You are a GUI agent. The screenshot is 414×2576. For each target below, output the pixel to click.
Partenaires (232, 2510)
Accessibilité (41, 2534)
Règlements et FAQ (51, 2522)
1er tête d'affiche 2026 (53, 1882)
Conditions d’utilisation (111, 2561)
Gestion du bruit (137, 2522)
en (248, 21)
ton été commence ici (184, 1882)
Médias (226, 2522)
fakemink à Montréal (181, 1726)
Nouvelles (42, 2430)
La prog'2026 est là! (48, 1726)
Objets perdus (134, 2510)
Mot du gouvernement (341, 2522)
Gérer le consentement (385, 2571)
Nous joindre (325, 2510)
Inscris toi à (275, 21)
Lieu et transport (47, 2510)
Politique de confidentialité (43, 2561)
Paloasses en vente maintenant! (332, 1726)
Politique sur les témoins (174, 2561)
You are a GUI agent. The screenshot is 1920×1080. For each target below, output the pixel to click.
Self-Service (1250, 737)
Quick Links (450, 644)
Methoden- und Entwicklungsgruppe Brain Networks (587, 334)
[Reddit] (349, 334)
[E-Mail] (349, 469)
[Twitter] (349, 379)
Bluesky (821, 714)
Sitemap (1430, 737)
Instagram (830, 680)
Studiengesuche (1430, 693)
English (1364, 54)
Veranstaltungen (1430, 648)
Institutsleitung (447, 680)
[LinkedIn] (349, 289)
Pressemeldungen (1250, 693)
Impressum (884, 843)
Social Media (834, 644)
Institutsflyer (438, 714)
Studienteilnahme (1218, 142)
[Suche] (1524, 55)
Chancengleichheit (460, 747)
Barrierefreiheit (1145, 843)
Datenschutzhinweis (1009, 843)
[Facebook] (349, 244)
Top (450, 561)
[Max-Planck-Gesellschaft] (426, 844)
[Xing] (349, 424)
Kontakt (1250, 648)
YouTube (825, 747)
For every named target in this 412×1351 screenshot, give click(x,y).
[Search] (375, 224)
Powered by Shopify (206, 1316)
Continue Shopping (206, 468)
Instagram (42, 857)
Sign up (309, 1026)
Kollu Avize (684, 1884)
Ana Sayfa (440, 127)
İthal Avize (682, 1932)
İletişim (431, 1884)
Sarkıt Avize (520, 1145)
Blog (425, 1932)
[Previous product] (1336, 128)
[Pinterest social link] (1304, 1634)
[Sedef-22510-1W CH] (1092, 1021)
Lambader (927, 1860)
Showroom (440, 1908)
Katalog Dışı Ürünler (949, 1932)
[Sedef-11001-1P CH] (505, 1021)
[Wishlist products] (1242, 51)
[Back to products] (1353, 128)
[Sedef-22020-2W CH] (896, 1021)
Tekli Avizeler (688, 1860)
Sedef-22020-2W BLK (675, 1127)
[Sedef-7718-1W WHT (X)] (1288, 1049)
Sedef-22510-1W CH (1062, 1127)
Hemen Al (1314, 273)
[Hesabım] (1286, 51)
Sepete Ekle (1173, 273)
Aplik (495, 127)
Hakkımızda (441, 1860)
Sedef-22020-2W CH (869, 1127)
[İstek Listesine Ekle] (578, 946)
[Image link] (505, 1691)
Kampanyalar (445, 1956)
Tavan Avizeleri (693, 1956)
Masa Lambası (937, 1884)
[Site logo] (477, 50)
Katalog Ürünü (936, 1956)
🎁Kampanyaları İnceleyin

How to complete this task ->
From the entries above, give again exactly the lines running from the line with "You are a GUI agent. The screenshot is 1920×1080." to the line with "[Suche] (1524, 55)"; include both of those lines.

Finished task ->
You are a GUI agent. The screenshot is 1920×1080. For each target below, output the pixel to click.
Self-Service (1250, 737)
Quick Links (450, 644)
Methoden- und Entwicklungsgruppe Brain Networks (587, 334)
[Reddit] (349, 334)
[E-Mail] (349, 469)
[Twitter] (349, 379)
Bluesky (821, 714)
Sitemap (1430, 737)
Instagram (830, 680)
Studiengesuche (1430, 693)
English (1364, 54)
Veranstaltungen (1430, 648)
Institutsleitung (447, 680)
[LinkedIn] (349, 289)
Pressemeldungen (1250, 693)
Impressum (884, 843)
Social Media (834, 644)
Institutsflyer (438, 714)
Studienteilnahme (1218, 142)
[Suche] (1524, 55)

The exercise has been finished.